WORK REQUEST
In the records below, find the line with "This screenshot has height=473, width=730." and repeat it and every line after it, exactly, without any pictures.

DATA RECORDS
┄┄┄┄┄┄┄┄┄┄
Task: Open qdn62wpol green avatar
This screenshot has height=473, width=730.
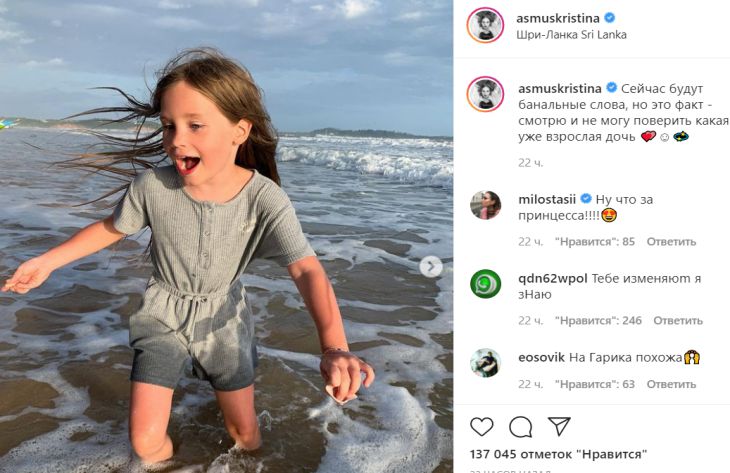Action: 485,284
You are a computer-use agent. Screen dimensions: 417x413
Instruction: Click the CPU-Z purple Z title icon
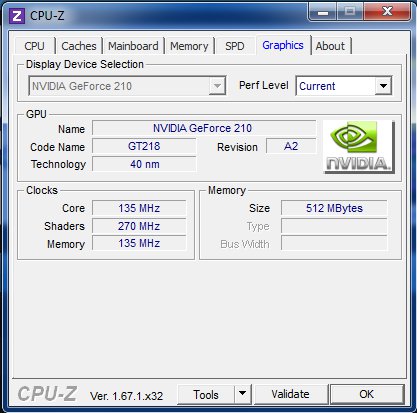pyautogui.click(x=17, y=16)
┄┄┄┄┄┄┄┄┄┄
ANSWER TO THE PROBLEM
This screenshot has height=473, width=730.
Action: 485,284
You are a computer-use agent. Screen dimensions: 417x413
Instruction: Click the CPU-Z purple Z title icon
pyautogui.click(x=17, y=16)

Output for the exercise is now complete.